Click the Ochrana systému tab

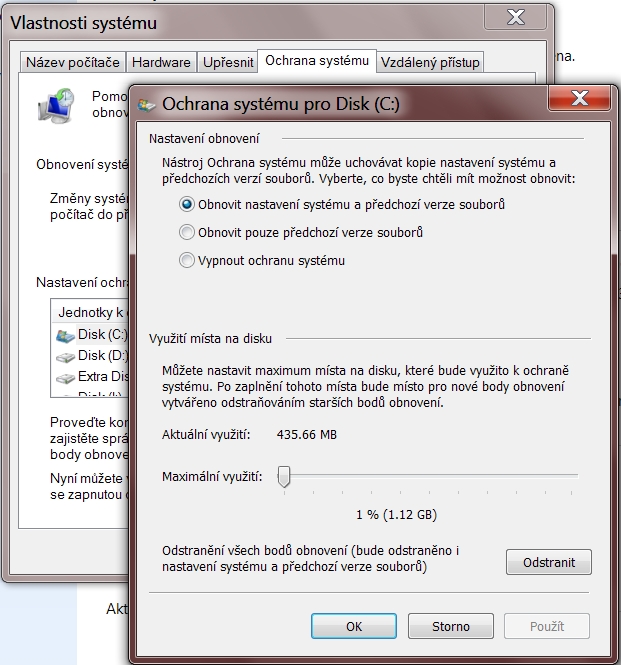(317, 61)
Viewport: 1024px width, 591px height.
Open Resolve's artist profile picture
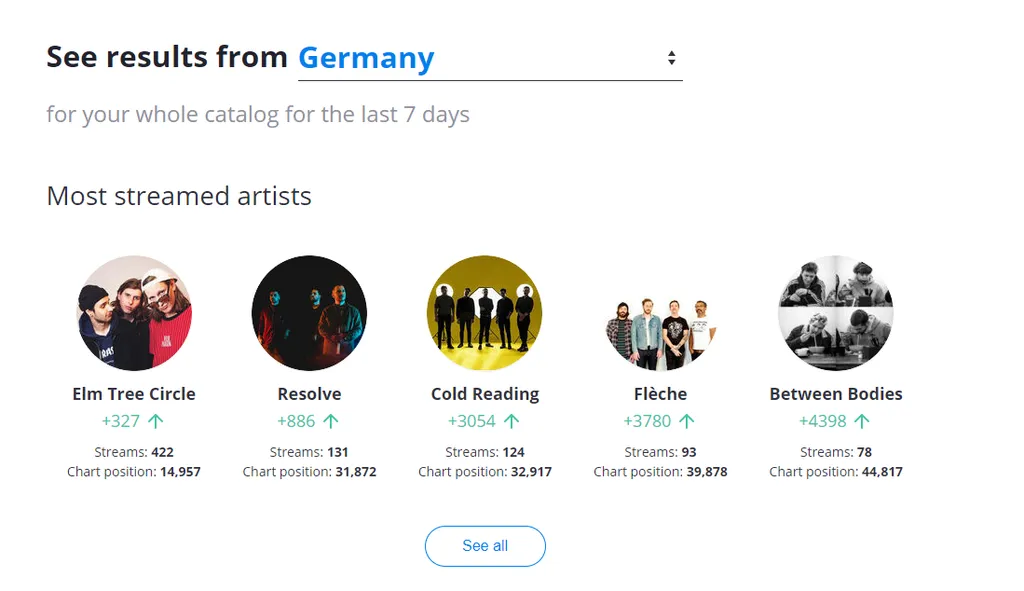309,312
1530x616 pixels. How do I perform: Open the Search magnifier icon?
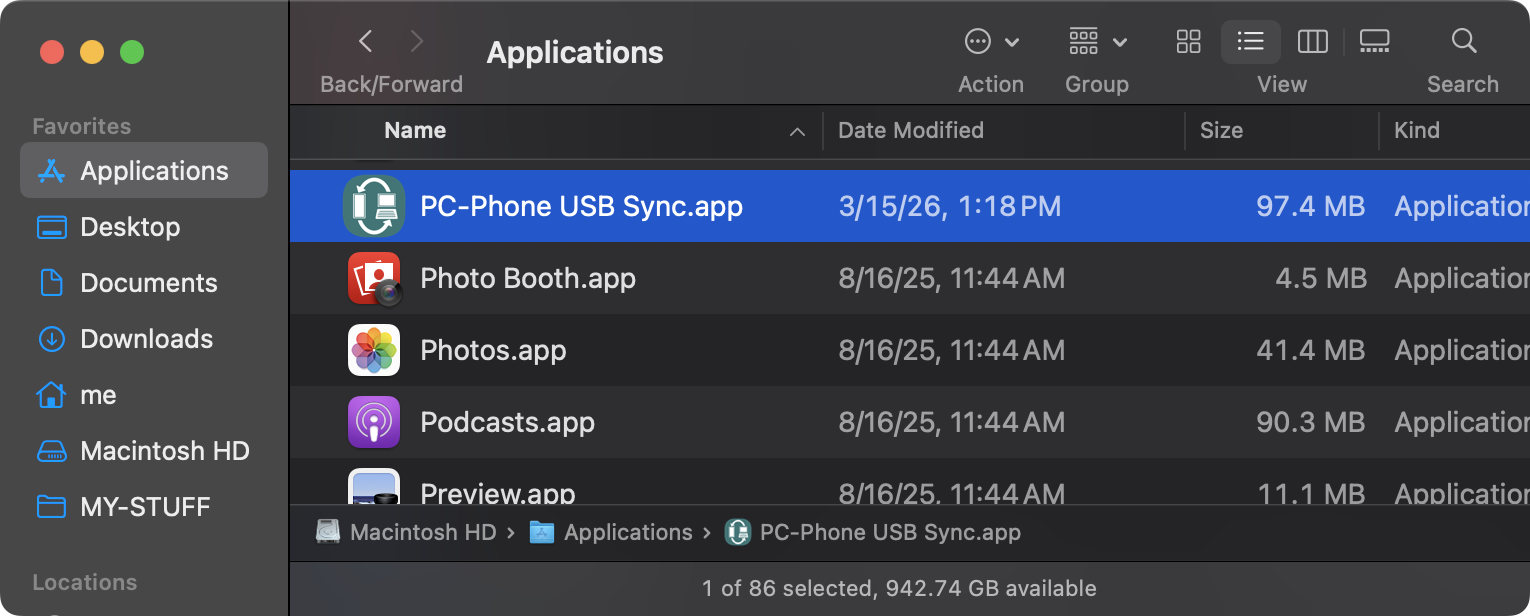pos(1463,41)
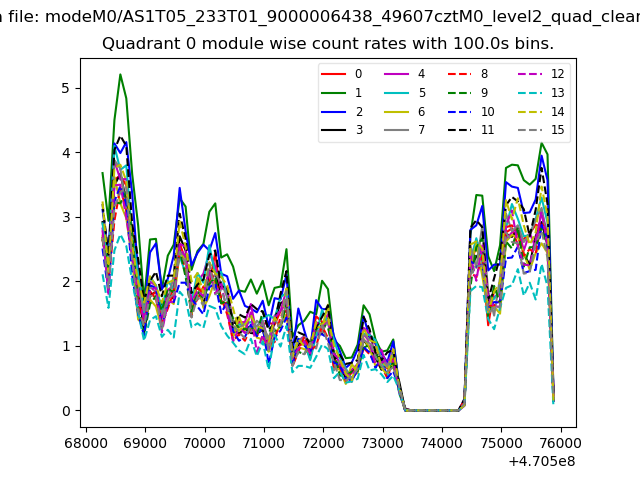Image resolution: width=640 pixels, height=480 pixels.
Task: Select the gray solid legend entry 7
Action: [x=405, y=130]
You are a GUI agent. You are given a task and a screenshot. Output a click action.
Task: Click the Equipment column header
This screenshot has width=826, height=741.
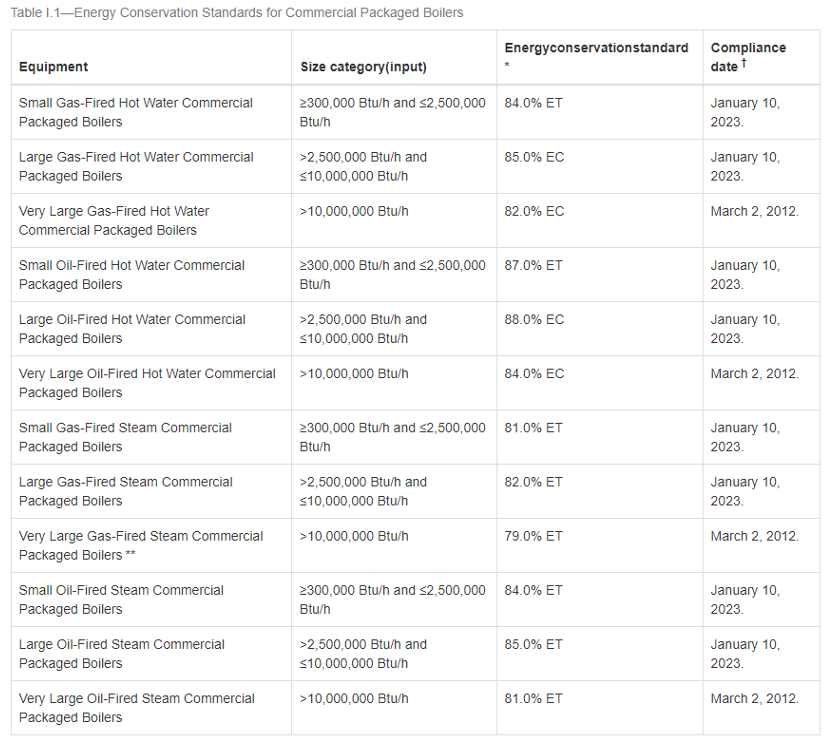coord(53,67)
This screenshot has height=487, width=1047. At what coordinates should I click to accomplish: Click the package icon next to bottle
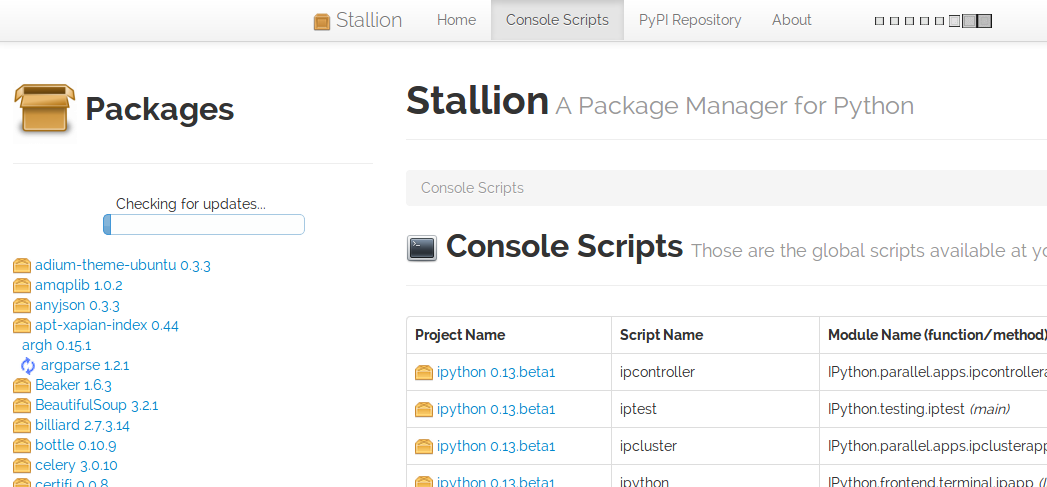click(x=22, y=445)
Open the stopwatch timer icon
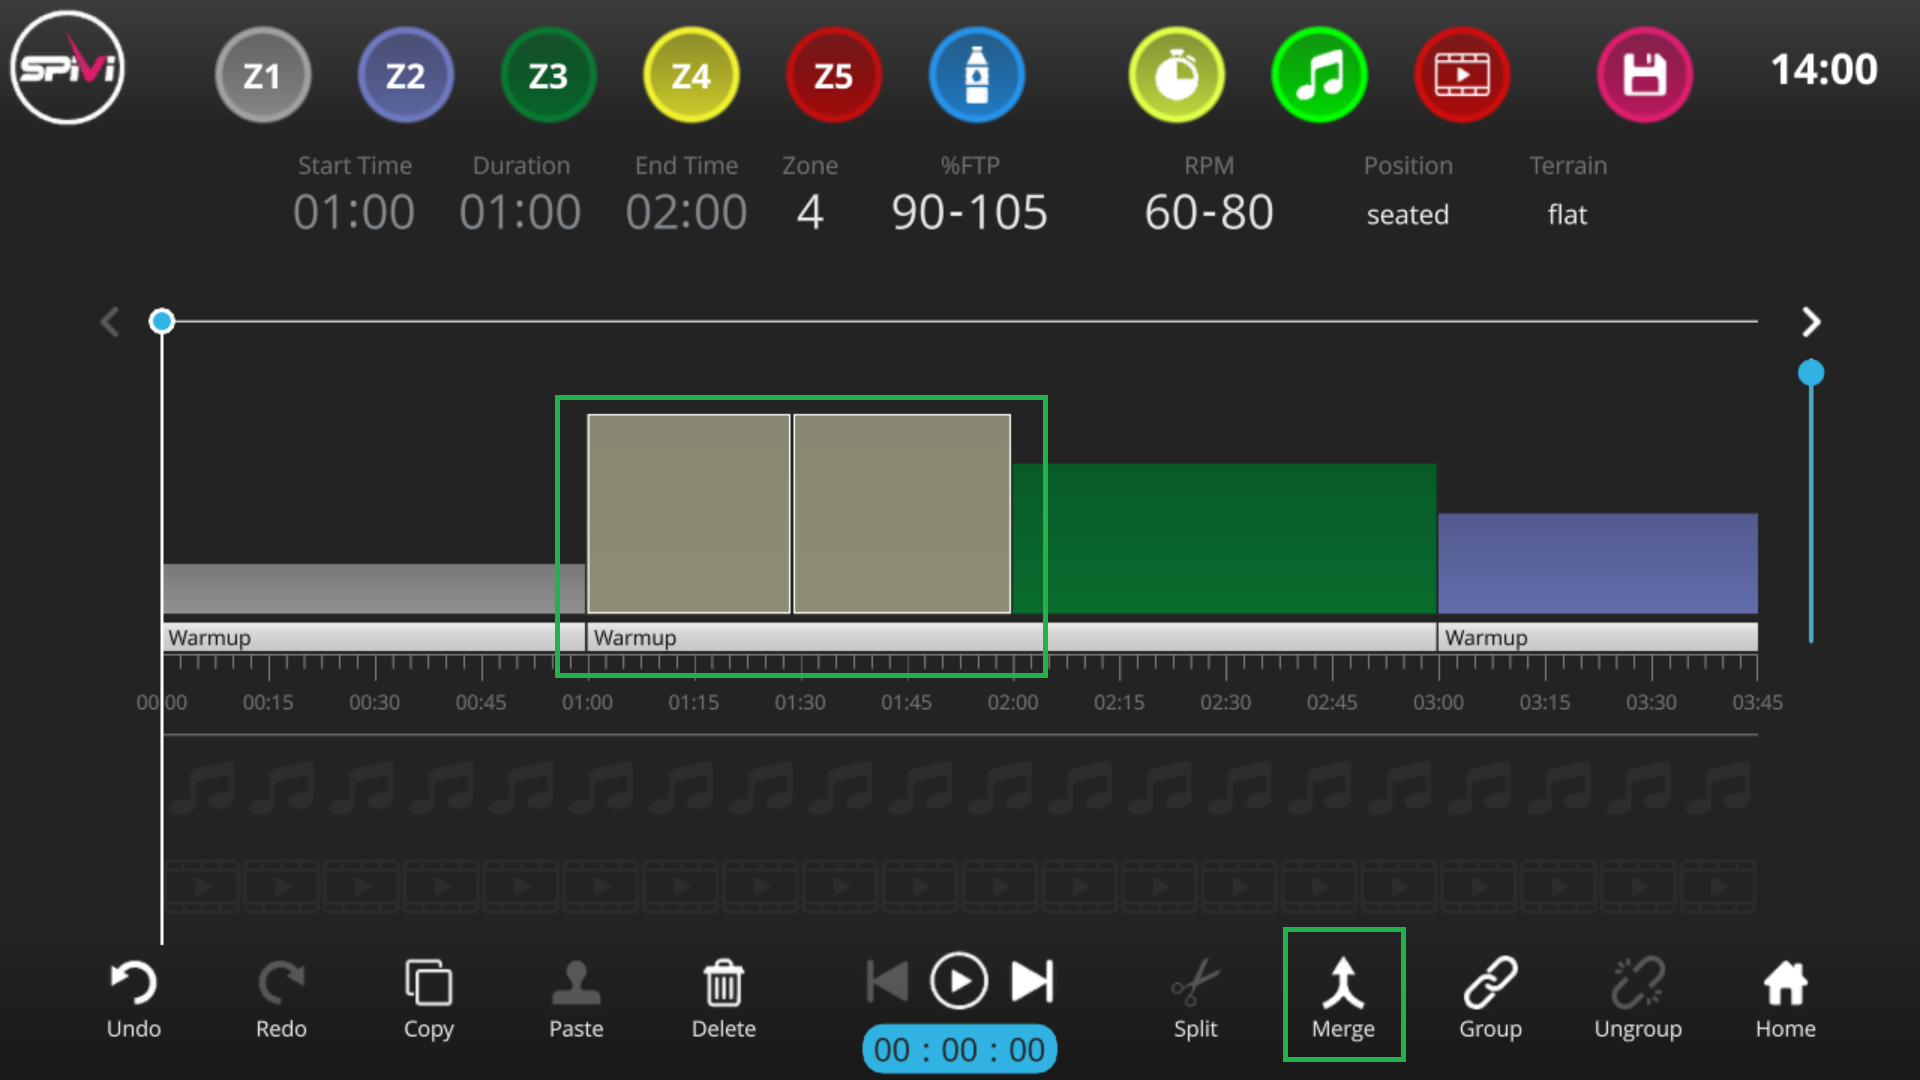The height and width of the screenshot is (1080, 1920). 1176,75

______________________________

Your task:
Exact copy, no pictures: set down all the entries again as they stand.

Task result:
Click the Ochrana systému tab

(317, 61)
Viewport: 1024px width, 591px height.
Open Resolve's artist profile picture
309,312
1530x616 pixels. How do I perform: Open the Search magnifier icon?
pos(1463,41)
Image resolution: width=640 pixels, height=480 pixels.
Task: Select the gray solid legend entry 7
Action: [x=405, y=130]
You are a GUI agent. You are given a task and a screenshot. Output a click action.
Task: Click the Equipment column header
This screenshot has width=826, height=741.
coord(53,67)
This screenshot has height=487, width=1047. At what coordinates should I click to accomplish: Click the package icon next to bottle
click(x=22, y=445)
Open the stopwatch timer icon
The height and width of the screenshot is (1080, 1920). 1176,75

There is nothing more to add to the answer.